CVE-2026-9035
Description
IBM Aspera High-Speed Transfer Endpoint 3.7.4 through 4.4.7 Fix Pack 1 and IBM Aspera High-Speed Transfer Server 3.7.4 through 4.4.7 Fix Pack 1 and IBM Aspera High-Speed Transfer Endpoint are affected by a potential arbitrary file read in the asperahttpd component.
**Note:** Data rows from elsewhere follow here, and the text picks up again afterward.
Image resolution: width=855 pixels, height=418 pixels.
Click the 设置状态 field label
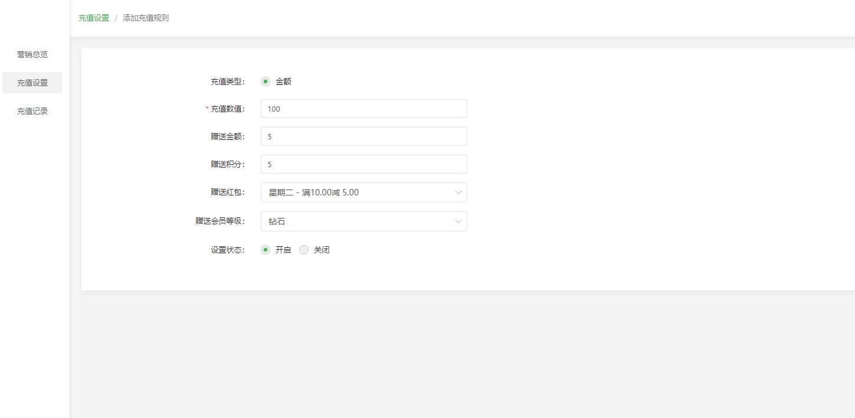(x=227, y=250)
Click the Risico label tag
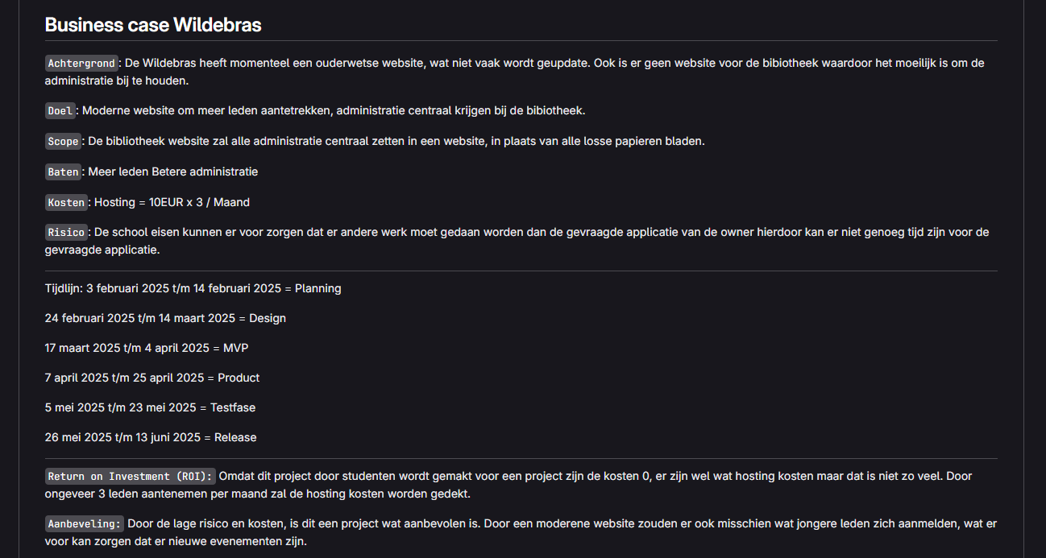1046x558 pixels. (66, 233)
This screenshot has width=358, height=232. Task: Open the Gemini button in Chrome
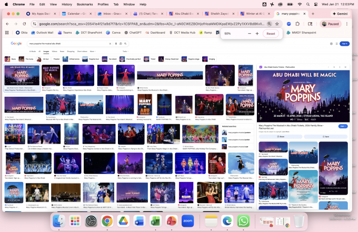click(342, 13)
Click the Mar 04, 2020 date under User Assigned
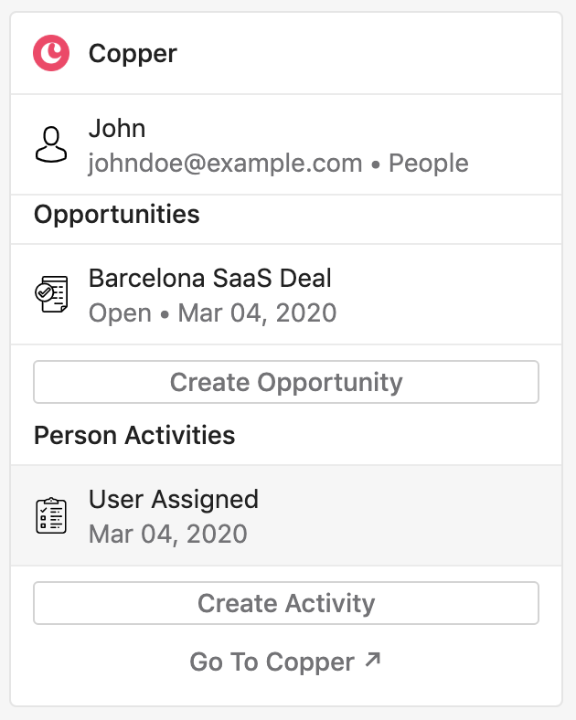576x720 pixels. [168, 534]
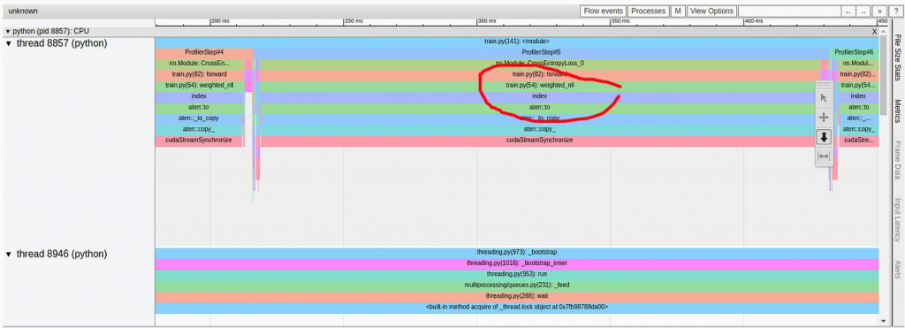
Task: Click the right arrow search navigation button
Action: [863, 11]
An authenticated user may be able to take advantage of this vulnerability to access files in the server’s local storage that they should not have access to.
AI Insight
LLM-synthesized narrative grounded in this CVE's description and references.
IBM Aspera High-Speed Transfer Endpoint and Server are vulnerable to a path traversal attack allowing authenticated users to read arbitrary files.
Vulnerability
IBM Aspera High-Speed Transfer Endpoint and Server versions 3.7.4 through 4.4.7 Fix Pack 1 contain a path traversal vulnerability (CWE-22) in the asperahttpd component. An authenticated user can exploit this to read files outside the intended directory [1].
Exploitation
An authenticated user can send crafted HTTP requests with path traversal sequences (e.g., ../) to the asperahttpd component, bypassing directory restrictions and accessing arbitrary files on the server's local storage [1].
Impact
Successful exploitation allows an attacker to read sensitive files on the server, leading to high confidentiality impact. The CVSS vector indicates no impact on integrity or availability [1].
Mitigation
IBM has addressed this vulnerability in version 4.4.7 Fix Pack 2. Users should upgrade to this or later versions. No workarounds are documented [1].
AI Insight generated on May 27, 2026. Synthesized from this CVE's description and the cited reference URLs; citations are validated against the source bundle.
Affected products
2- Range: >=3.7.4, <=4.4.7 FP1
- Range: >=3.7.4, <=4.4.7 FP1
Patches
0No patches discovered yet.
Vulnerability mechanics
No source-code context for this CVE — mechanics is only generated when we can read the actual fix diff. Without that, the four sections (root cause, attack vector, affected code, fix) would be speculation rather than analysis.
References
1News mentions
0No linked articles in our index yet.